[Collected data entries]
· · · ·
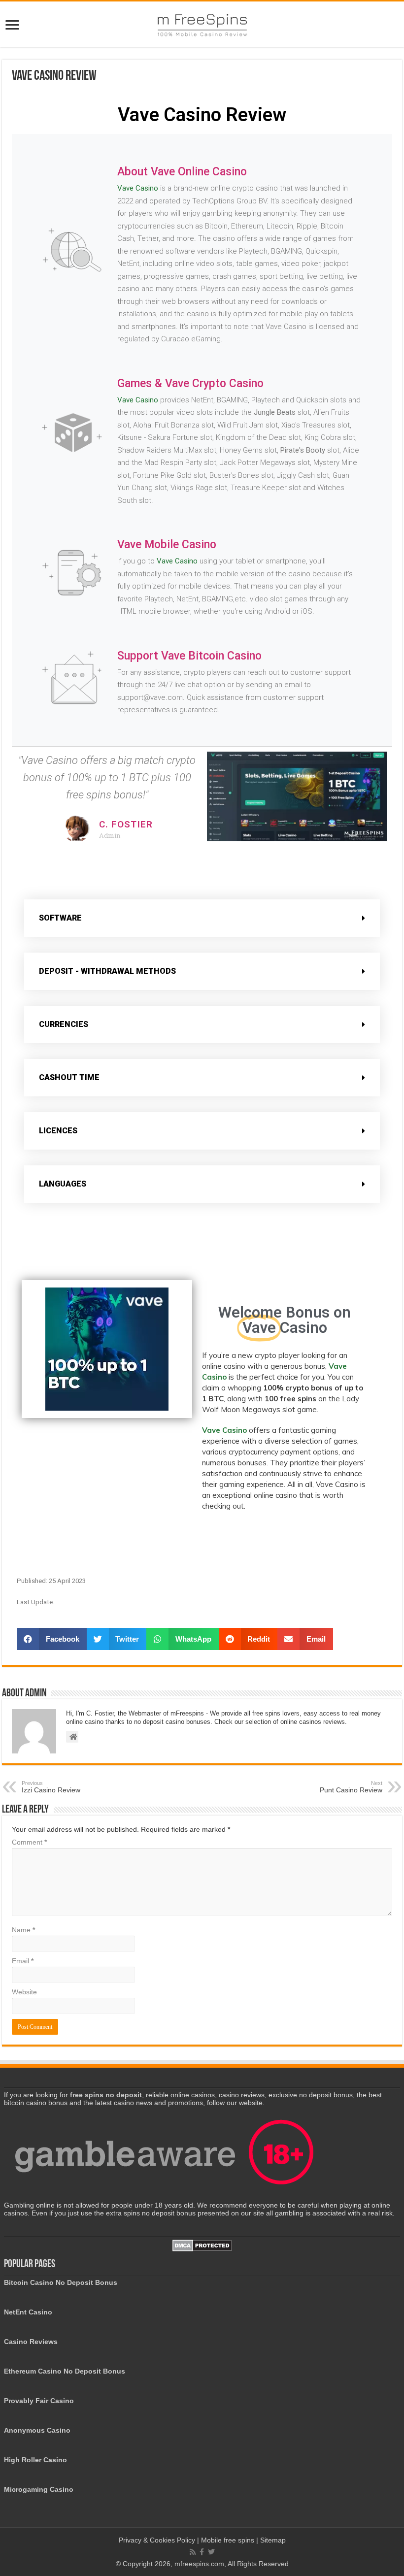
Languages (62, 1184)
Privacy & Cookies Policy (158, 2540)
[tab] (202, 918)
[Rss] (193, 2552)
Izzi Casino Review (51, 1787)
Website (24, 1992)
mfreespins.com (199, 2564)
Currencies (63, 1024)
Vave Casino (137, 188)
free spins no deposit (106, 2095)
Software (60, 918)
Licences (58, 1130)
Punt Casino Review (351, 1787)
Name (23, 1930)
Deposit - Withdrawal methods (107, 971)
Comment (29, 1842)
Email (23, 1961)
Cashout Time (69, 1077)
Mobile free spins (227, 2540)
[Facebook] (202, 2552)
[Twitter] (211, 2552)
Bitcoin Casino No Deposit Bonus (60, 2282)
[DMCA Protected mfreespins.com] (202, 2245)
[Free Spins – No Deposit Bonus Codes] (202, 23)
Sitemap (273, 2540)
· · · ·
• Directions:
Filter the records for lines holding the string "Bonus". Copy each one.

• Answer:
Bitcoin Casino No Deposit Bonus (60, 2282)
[Free Spins – No Deposit Bonus Codes] (202, 23)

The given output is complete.